TASK ITEM:
Each record below should be output verbatim, without pictures.

(Stored data entries)
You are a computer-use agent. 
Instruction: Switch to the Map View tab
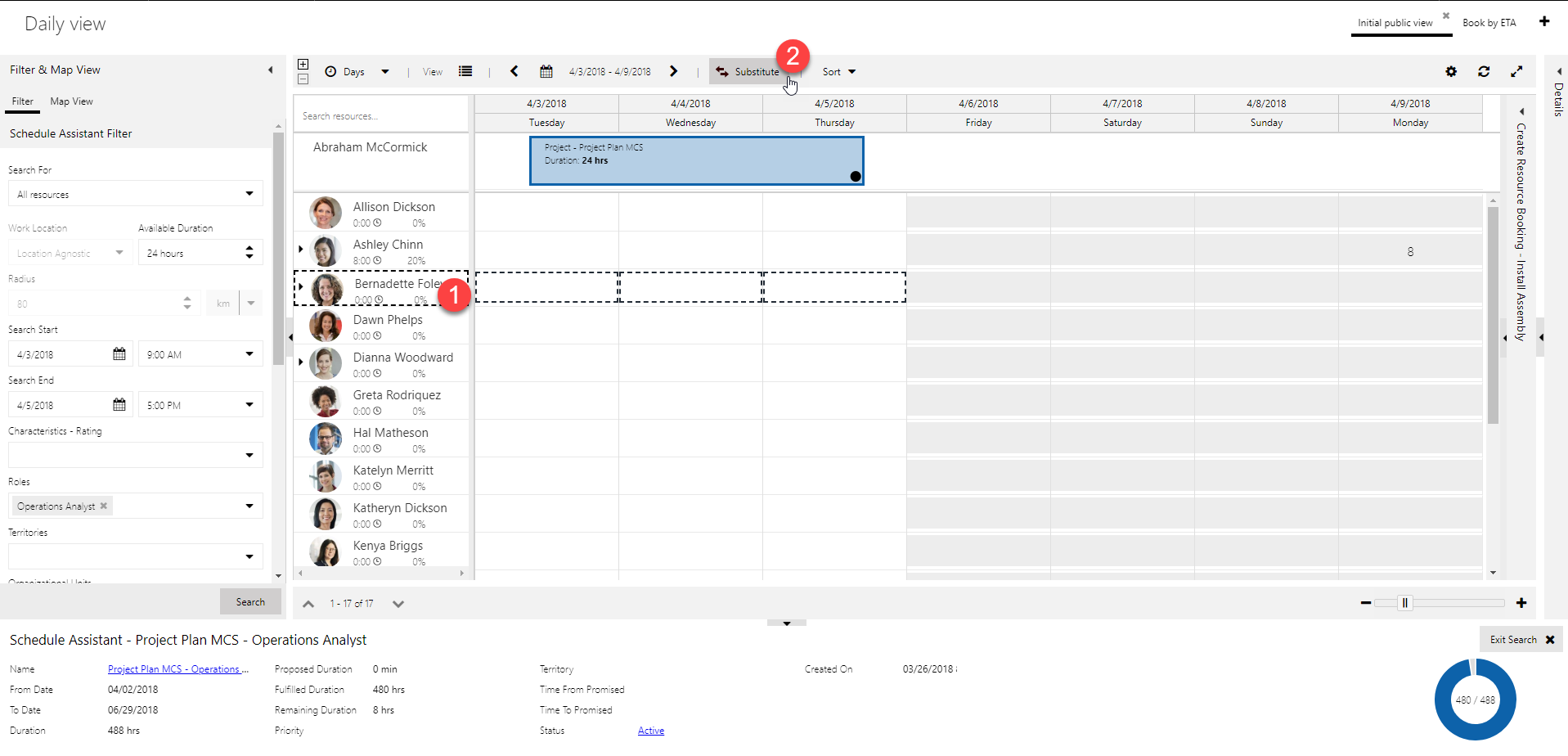[71, 101]
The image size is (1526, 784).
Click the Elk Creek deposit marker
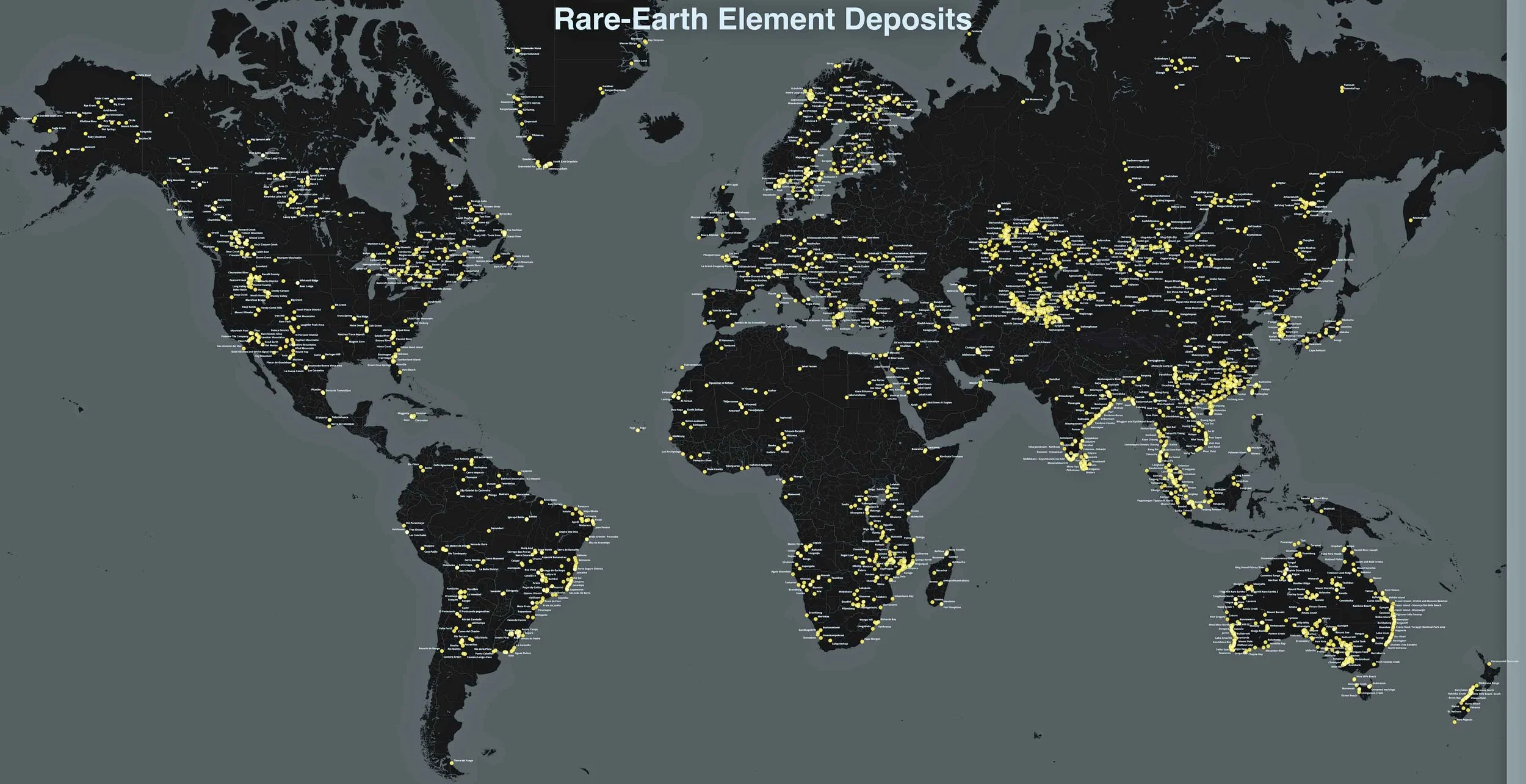[x=333, y=308]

TASK OUTPUT:
You are a computer-use agent. 
Instruction: Switch to the Map View tab
[71, 101]
The image size is (1526, 784).
Click the Elk Creek deposit marker
[x=333, y=308]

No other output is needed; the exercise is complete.